Trump voters also don’t believe that it should take as long as it always has to get things accomplished. That Republicans are leaving to go home again, shortly after they came back from a two-week recess is incredible. Especially when Republicans, with control of the White House and Congress, could easily pass and get legislation signed to finally do something tangible.    

It’s also emblematic of the widespread attitude among both Republicans and Democrats in Congress that they are a privileged class in an exclusive club with its own set of rules.  Because of their lofty positions, they are entitled to act in a way that would never be tolerated in any private enterprise. That’s what they believe.

What they don’t understand is that they can be fired by the voting public as early as the next election cycle for their seats.  I fully expect many of the more contentious and obstructive Republicans to face serious primary challenges when those come around. And more than a few of those primary challengers will have the backing of Donald Trump.

Unlike the Democrats who move in lockstep regardless of their differences, Republicans remain oblivious to the power they could have if they simply coalesced.

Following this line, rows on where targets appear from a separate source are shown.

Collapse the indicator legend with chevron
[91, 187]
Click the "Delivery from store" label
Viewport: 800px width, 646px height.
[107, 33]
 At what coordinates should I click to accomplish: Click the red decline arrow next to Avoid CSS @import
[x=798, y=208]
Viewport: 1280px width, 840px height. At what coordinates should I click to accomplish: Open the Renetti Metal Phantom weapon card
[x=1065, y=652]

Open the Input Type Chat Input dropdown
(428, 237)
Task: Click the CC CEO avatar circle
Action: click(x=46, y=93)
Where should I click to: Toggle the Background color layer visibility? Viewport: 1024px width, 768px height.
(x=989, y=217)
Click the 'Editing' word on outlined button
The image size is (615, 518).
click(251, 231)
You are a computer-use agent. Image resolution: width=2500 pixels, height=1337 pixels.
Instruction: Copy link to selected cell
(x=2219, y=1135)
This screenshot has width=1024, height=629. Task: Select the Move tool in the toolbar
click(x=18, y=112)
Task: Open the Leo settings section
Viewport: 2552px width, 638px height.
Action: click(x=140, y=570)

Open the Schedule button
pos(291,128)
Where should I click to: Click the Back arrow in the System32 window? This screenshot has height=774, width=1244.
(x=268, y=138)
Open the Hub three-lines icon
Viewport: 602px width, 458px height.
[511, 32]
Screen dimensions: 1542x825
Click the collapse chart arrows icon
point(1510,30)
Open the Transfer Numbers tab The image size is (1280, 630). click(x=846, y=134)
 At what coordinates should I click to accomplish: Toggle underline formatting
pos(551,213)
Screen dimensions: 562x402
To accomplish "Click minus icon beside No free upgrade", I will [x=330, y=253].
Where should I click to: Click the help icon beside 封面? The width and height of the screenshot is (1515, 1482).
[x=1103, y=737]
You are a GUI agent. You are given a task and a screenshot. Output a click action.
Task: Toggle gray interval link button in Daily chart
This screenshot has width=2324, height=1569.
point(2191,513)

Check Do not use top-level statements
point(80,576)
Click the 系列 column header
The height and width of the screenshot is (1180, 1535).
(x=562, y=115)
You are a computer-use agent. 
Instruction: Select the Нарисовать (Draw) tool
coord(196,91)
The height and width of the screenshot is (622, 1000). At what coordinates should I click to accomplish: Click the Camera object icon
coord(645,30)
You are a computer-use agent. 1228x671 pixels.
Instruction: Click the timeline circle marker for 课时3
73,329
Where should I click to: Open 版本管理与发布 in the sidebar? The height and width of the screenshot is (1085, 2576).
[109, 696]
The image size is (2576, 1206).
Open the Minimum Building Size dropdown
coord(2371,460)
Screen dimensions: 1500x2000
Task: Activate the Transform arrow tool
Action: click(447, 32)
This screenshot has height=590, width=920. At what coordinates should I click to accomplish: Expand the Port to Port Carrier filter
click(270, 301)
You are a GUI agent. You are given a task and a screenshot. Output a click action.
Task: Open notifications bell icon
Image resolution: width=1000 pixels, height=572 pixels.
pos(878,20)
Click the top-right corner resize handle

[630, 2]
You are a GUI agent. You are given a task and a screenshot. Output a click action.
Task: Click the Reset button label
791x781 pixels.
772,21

Republicans have always said they can’t get things done in Washington because they lack control over Congress and the White House. Now they have it and they still can’t get anything done. 

That's all too clear to everyone, especially Trump voters.  

I think Republicans are gravely misreading Trump and what his supporters want, and ignoring the loyalty of his base – still at 95%. That’s a lot of people who will probably vote again to support those who delivered on Trump’s agenda, and punish those who didn’t.   

Time is running out. Republicans need to start accepting reality.